[Problem details]
Word for word, retype every record in the listing.

::::::::

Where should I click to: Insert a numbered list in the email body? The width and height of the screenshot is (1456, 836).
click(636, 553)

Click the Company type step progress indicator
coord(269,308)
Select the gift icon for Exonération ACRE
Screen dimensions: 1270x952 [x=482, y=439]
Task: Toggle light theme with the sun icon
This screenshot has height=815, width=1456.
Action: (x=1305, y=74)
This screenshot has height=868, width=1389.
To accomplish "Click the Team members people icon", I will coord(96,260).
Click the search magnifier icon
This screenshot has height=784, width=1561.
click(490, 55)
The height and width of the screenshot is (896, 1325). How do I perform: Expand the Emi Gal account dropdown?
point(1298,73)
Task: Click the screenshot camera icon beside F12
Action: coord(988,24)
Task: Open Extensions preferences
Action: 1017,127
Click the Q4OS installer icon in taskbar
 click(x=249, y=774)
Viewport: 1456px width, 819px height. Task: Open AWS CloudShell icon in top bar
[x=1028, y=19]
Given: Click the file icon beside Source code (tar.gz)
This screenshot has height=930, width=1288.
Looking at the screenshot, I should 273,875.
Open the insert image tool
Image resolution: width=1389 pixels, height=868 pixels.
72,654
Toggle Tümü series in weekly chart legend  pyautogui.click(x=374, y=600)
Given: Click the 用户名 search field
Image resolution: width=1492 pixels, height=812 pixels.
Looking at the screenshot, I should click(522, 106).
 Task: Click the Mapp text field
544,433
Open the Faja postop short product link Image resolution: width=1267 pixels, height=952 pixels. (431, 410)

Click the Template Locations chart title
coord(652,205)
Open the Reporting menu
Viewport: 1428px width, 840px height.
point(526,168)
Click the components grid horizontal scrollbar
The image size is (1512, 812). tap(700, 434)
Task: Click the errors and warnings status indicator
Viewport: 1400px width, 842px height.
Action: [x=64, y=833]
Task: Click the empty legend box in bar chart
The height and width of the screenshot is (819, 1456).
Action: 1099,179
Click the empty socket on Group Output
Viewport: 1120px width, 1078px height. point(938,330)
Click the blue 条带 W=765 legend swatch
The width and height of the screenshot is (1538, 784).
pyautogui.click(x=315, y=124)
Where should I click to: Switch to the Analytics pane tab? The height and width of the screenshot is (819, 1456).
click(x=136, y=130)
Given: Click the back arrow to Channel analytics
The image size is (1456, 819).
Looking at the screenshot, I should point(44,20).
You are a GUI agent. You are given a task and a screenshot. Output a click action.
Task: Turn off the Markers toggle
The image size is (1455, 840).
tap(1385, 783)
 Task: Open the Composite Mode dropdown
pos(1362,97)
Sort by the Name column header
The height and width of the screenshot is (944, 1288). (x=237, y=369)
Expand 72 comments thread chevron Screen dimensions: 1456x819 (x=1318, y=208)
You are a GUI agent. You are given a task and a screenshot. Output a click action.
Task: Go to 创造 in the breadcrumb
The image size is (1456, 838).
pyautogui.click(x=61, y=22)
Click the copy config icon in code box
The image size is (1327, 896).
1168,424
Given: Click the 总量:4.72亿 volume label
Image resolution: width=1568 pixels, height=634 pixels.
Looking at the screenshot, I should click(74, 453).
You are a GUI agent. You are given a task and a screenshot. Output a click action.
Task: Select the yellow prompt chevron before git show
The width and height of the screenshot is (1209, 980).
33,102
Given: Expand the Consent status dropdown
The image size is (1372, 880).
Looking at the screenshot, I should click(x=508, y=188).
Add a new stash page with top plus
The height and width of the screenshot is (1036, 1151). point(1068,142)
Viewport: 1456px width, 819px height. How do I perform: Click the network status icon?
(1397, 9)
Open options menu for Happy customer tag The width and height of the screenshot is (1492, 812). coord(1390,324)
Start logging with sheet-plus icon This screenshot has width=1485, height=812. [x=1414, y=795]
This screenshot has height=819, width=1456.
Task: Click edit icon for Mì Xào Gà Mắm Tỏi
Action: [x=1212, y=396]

::::::::

[Response area]
Where should I click to: Insert a numbered list in the email body? The width and height of the screenshot is (1456, 836).
click(636, 553)

Click the Company type step progress indicator
coord(269,308)
Select the gift icon for Exonération ACRE
Screen dimensions: 1270x952 [x=482, y=439]
Task: Toggle light theme with the sun icon
This screenshot has height=815, width=1456.
Action: (x=1305, y=74)
This screenshot has height=868, width=1389.
To accomplish "Click the Team members people icon", I will coord(96,260).
Click the search magnifier icon
This screenshot has height=784, width=1561.
click(490, 55)
The height and width of the screenshot is (896, 1325). How do I perform: Expand the Emi Gal account dropdown?
point(1298,73)
Task: Click the screenshot camera icon beside F12
Action: coord(988,24)
Task: Open Extensions preferences
Action: 1017,127
Click the Q4OS installer icon in taskbar
 click(x=249, y=774)
Viewport: 1456px width, 819px height. Task: Open AWS CloudShell icon in top bar
[x=1028, y=19]
Given: Click the file icon beside Source code (tar.gz)
This screenshot has height=930, width=1288.
Looking at the screenshot, I should 273,875.
Open the insert image tool
Image resolution: width=1389 pixels, height=868 pixels.
72,654
Toggle Tümü series in weekly chart legend  pyautogui.click(x=374, y=600)
Given: Click the 用户名 search field
Image resolution: width=1492 pixels, height=812 pixels.
Looking at the screenshot, I should click(522, 106).
 Task: Click the Mapp text field
544,433
Open the Faja postop short product link Image resolution: width=1267 pixels, height=952 pixels. (431, 410)

Click the Template Locations chart title
coord(652,205)
Open the Reporting menu
Viewport: 1428px width, 840px height.
point(526,168)
Click the components grid horizontal scrollbar
The image size is (1512, 812). tap(700, 434)
Task: Click the errors and warnings status indicator
Viewport: 1400px width, 842px height.
Action: [x=64, y=833]
Task: Click the empty legend box in bar chart
The height and width of the screenshot is (819, 1456).
Action: 1099,179
Click the empty socket on Group Output
Viewport: 1120px width, 1078px height. point(938,330)
Click the blue 条带 W=765 legend swatch
The width and height of the screenshot is (1538, 784).
pyautogui.click(x=315, y=124)
Where should I click to: Switch to the Analytics pane tab? The height and width of the screenshot is (819, 1456).
click(x=136, y=130)
Given: Click the back arrow to Channel analytics
The image size is (1456, 819).
Looking at the screenshot, I should point(44,20).
You are a GUI agent. You are given a task and a screenshot. Output a click action.
Task: Turn off the Markers toggle
The image size is (1455, 840).
tap(1385, 783)
 Task: Open the Composite Mode dropdown
pos(1362,97)
Sort by the Name column header
The height and width of the screenshot is (944, 1288). (x=237, y=369)
Expand 72 comments thread chevron Screen dimensions: 1456x819 (x=1318, y=208)
You are a GUI agent. You are given a task and a screenshot. Output a click action.
Task: Go to 创造 in the breadcrumb
The image size is (1456, 838).
pyautogui.click(x=61, y=22)
Click the copy config icon in code box
The image size is (1327, 896).
1168,424
Given: Click the 总量:4.72亿 volume label
Image resolution: width=1568 pixels, height=634 pixels.
Looking at the screenshot, I should click(74, 453).
You are a GUI agent. You are given a task and a screenshot. Output a click action.
Task: Select the yellow prompt chevron before git show
The width and height of the screenshot is (1209, 980).
33,102
Given: Expand the Consent status dropdown
The image size is (1372, 880).
Looking at the screenshot, I should click(x=508, y=188).
Add a new stash page with top plus
The height and width of the screenshot is (1036, 1151). point(1068,142)
Viewport: 1456px width, 819px height. How do I perform: Click the network status icon?
(1397, 9)
Open options menu for Happy customer tag The width and height of the screenshot is (1492, 812). coord(1390,324)
Start logging with sheet-plus icon This screenshot has width=1485, height=812. [x=1414, y=795]
This screenshot has height=819, width=1456.
Task: Click edit icon for Mì Xào Gà Mắm Tỏi
Action: [x=1212, y=396]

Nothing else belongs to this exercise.